====== Textauszug

Gibt es nicht neutrale Begegnungszonen, zum Beispiel McDonald’s am Hermannplatz?
(lacht laut) Ja!
Na ja, da sitzen dann alle zusammen und essen.
Da beäugt man sich mal, stimmt. Ist eben für viele auch ungewöhnlich, wenn da eine Gruppe schwarzhaariger Jungs an einem Tisch sitzt und lärmt. Das wirkt für viele bedrohlich. Manchmal glotzen sie einen auch sehr eindringlich an, neugierig. Es gibt dann ja schon ein gegenseitiges Interesse.
Wenn man Ihr Buch liest, fühlt man sich nicht gerade ermutigt, in Kontakt zu treten. Menschen, die von Gewalt geprägt sind und bereit sind, Gewalt auszuüben – da würde man sich dann schon Sorgen machen, wenn die eigene Tochter mit einem Araber zusammenkommt.
Na ja, da gibt’s durchaus ein Problem. Besonders, weil die deutschen Eltern so überhaupt nicht mit den Denkstrukturen arabischer oder türkischer Familien vertraut sind. Den Begriff der Ehre zum Beispiel gibt es in diesem Sinne in der deutschen Gesellschaft ja gar nicht. Jedenfalls nicht mehr in dieser Form. Deutsche Eltern sind meistens überfordert, wenn ihre Tochter mit einem muslimischen Jungen kommt.

============
====== Einträge

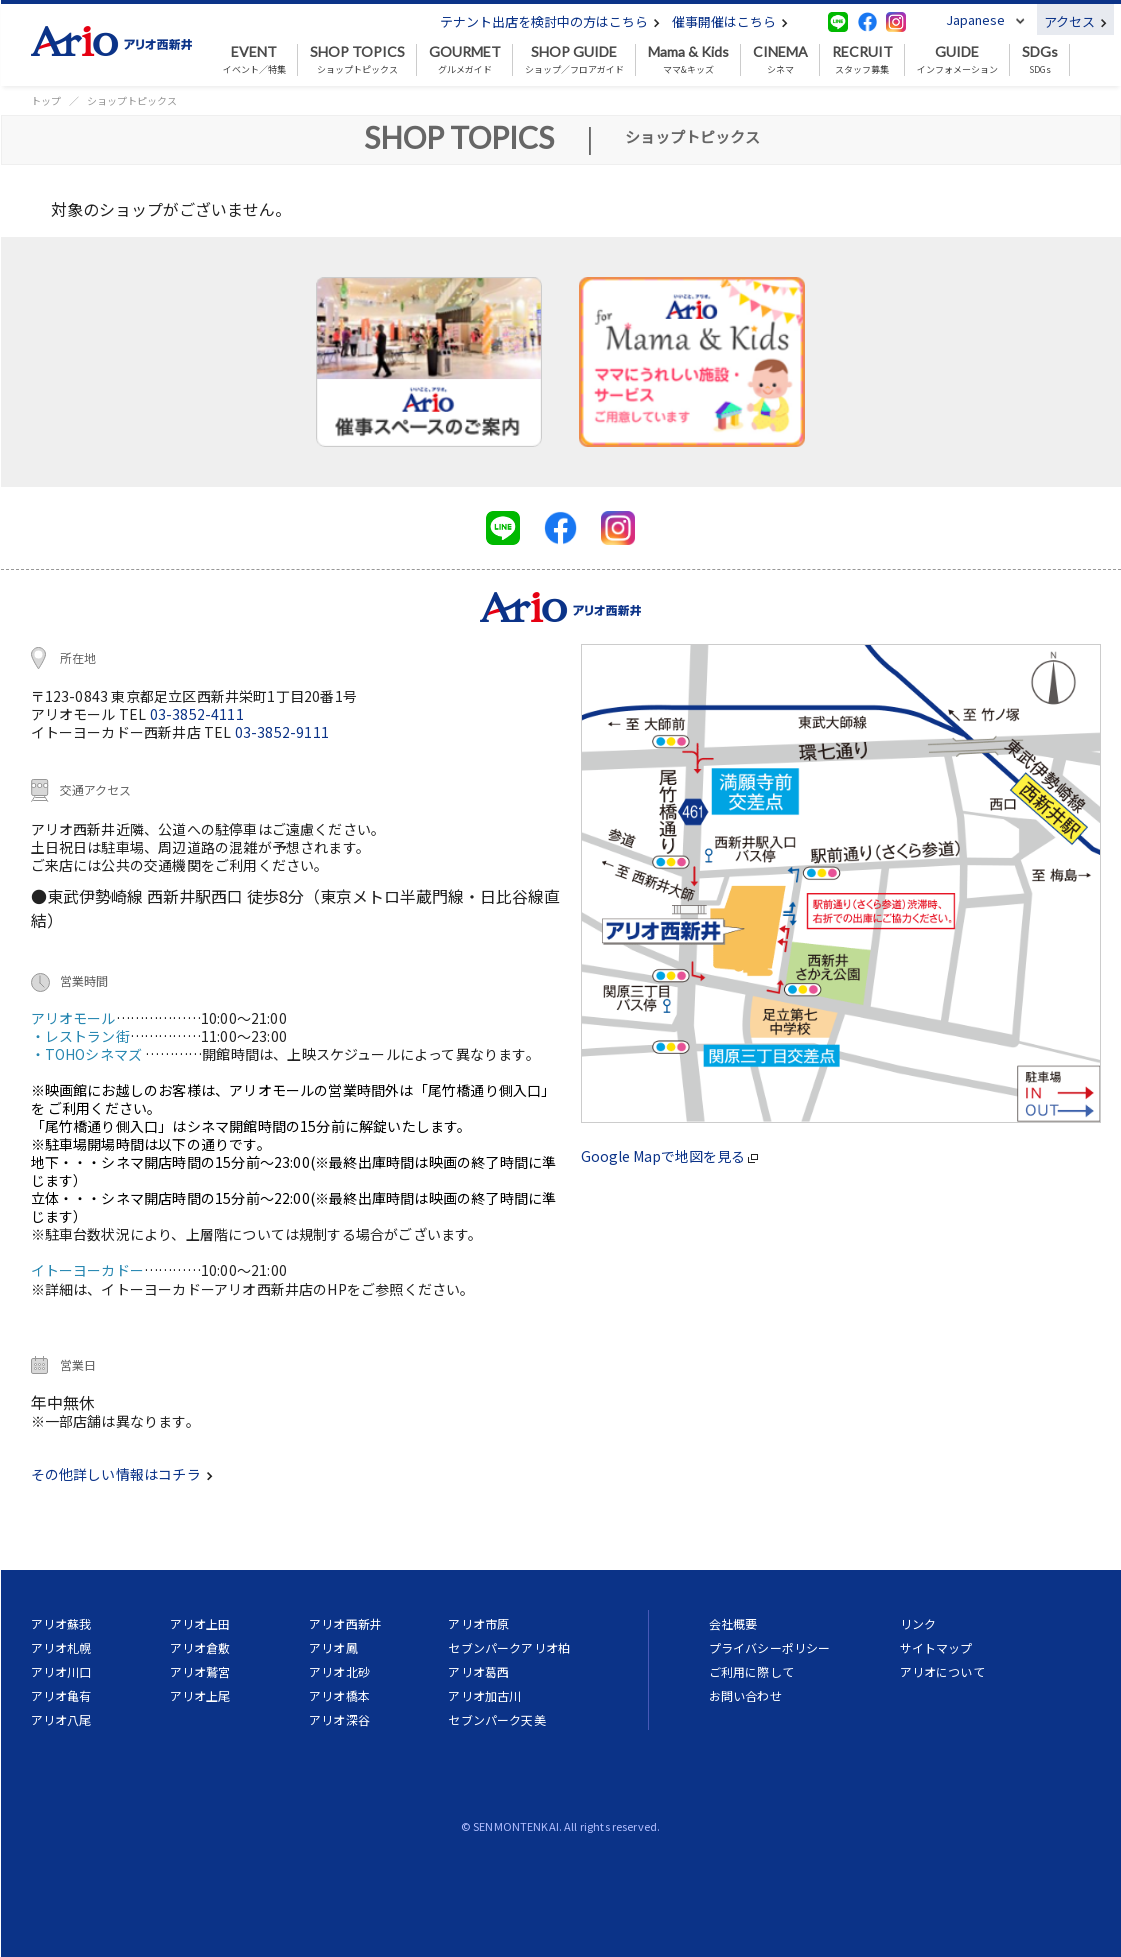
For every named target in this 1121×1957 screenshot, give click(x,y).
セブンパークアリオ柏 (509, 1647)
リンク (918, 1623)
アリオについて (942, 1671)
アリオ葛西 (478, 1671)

============

Prüfe, ob die folgenden Aussagen mit dem Textauszug übereinstimmen, und antworte jeweils mit Ja oder Nein samt den entscheidenden Worten des Textauszugs als wörtlichem Zitat.
1. McDonald’s am Hermannplatz wird als Beispiel für eine neutrale Begegnungszone genannt.
2. Deutsche Eltern sind mit den Denkstrukturen arabischer oder türkischer Familien gut vertraut.
3. Den Begriff der Ehre gibt es in diesem Sinne in der deutschen Gesellschaft nicht.
Die Einträge stammen aus einer anderen Quelle als der Textauszug.

Lösung
1. Ja: „Gibt es nicht neutrale Begegnungszonen, zum Beispiel McDonald’s am Hermannplatz?“
2. Nein: „weil die deutschen Eltern so überhaupt nicht mit den Denkstrukturen arabischer oder türkischer Familien vertraut sind.“
3. Ja: „Den Begriff der Ehre zum Beispiel gibt es in diesem Sinne in der deutschen Gesellschaft ja gar nicht.“